In the main model, the five ship’s inherent properties (ship type, ship flag, age, IACS, gross tonnage) and RISK variables are linked to the Accident attribution node, and Accident attribution is linked to the Type of accident node. Finally, the type of accident is linked to six loss variables (total loss, loss of life, injury, pollution, remain, unavailable) which is we read the IMO accident report to summarize after the accident.
It is worth noting that there are 17 inspection defects in the main model, and we will include these defects in a sub-model called RISK. Each inspection defect item acts on a hidden variable, which in turn affects the ship accident.
5. Model Evaluation
It should be specially noted here that the number of states of the hidden variable “ship safety” is not certain, so it is assumed that there are 2, 3, 4, and 5 states respectively. When the state number is 2, the maximum likelihood value is −162,155.19, and the accuracy of the model is 0.950795. When the state number is 3, the maximum likelihood value is −162,306.72, and the model’s readiness is 0.952021. As the number of states increases, although the maximum likelihood and accuracy of the model are not very different, they can be found to be gradually smaller. This study compares the likelihood function and accuracy of the four models, and finally finds that the model is optimal when the state number is 2 (Table 2).
Figure 1. Main model-Bayesian network based on the GTT algorithm.
Table 2. The results of the model evaluation.
Note: The number of 2, 3, 4, and 5 suggests the number of states for the hidden variable “Risk”.
In this study, we first analyze the influencing factors of the accident, and use the Bayesian network model to construct the dependence of the ship’s inherent properties, PSC inspection defects, and ship accidents. Finally, a complete Bayesian network learned by the GTT algorithm is constructed. In addition, the data used in this study were derived from comprehensive data from three authoritative databases. To some extent, the quality of the data and the accuracy of the model results are ensured.

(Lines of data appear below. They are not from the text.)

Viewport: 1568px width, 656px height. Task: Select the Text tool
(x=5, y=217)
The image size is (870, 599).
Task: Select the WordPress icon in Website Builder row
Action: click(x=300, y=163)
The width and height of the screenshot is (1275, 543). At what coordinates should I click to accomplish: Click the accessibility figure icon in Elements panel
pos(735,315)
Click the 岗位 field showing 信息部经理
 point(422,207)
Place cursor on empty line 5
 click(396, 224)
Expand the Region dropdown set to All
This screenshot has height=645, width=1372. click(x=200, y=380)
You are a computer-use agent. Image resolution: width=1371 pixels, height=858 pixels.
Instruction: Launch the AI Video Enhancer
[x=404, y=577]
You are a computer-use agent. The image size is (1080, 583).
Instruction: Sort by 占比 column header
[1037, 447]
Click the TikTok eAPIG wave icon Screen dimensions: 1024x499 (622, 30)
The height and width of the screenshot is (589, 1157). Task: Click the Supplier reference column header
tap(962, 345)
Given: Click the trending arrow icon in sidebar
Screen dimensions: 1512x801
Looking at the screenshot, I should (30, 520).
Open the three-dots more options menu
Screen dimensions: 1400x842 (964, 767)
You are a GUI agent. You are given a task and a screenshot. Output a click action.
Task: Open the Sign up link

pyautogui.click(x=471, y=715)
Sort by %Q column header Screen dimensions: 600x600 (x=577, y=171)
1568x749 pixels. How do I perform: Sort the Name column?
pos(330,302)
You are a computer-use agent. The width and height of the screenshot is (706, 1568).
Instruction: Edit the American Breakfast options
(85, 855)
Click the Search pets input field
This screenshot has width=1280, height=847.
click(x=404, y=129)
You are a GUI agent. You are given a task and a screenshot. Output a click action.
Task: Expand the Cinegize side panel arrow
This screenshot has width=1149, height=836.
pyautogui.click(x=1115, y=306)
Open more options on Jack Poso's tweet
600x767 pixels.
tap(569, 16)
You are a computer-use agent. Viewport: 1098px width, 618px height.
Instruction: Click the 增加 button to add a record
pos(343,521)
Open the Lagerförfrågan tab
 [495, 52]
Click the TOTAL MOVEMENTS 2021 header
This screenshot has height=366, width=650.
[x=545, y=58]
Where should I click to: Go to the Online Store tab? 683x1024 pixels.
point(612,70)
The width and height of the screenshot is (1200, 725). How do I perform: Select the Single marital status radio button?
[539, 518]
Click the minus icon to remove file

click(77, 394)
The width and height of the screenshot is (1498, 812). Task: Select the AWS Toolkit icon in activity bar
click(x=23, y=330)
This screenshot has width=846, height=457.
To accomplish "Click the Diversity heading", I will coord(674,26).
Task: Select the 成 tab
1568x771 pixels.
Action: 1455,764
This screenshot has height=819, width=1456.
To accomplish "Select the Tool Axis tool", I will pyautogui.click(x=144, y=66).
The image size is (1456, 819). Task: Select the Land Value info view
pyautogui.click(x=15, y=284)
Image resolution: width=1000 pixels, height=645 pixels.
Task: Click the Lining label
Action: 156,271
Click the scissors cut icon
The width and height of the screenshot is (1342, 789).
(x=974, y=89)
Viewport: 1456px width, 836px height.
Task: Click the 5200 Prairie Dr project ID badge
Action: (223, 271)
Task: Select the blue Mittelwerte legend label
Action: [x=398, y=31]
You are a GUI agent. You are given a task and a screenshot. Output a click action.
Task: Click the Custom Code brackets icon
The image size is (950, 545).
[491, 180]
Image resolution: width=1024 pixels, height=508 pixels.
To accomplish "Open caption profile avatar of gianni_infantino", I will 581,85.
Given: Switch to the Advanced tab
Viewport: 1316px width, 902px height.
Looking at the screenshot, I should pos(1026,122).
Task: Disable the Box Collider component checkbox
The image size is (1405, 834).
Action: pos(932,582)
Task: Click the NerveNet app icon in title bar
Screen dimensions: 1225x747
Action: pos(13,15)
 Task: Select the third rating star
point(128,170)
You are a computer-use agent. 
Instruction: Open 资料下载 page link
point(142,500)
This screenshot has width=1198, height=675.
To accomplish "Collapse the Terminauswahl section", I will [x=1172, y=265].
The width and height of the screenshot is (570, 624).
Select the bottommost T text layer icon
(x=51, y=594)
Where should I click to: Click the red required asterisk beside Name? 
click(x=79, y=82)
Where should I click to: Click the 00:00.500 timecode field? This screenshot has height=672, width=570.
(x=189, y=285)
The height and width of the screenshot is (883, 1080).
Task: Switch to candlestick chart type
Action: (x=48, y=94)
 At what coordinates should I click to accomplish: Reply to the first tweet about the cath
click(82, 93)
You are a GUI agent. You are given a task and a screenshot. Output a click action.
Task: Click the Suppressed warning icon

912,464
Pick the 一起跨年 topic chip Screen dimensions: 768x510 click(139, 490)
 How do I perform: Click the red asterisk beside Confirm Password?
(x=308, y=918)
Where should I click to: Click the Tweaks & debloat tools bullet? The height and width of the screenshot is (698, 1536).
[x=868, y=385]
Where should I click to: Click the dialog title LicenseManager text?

In this study, the model was constructed intact and considered comprehensive. In addition, the model can be continuously updated as the external environment changes. However, there are still some shortcomings in this study. In order to make the model clearer, this study did not consider the interaction among the variables. In addition, this study only analyzed ships from ten years (January 2007 to December 2017). If the observation data are expanded, the results may be different. Future research can also be tried from this aspect.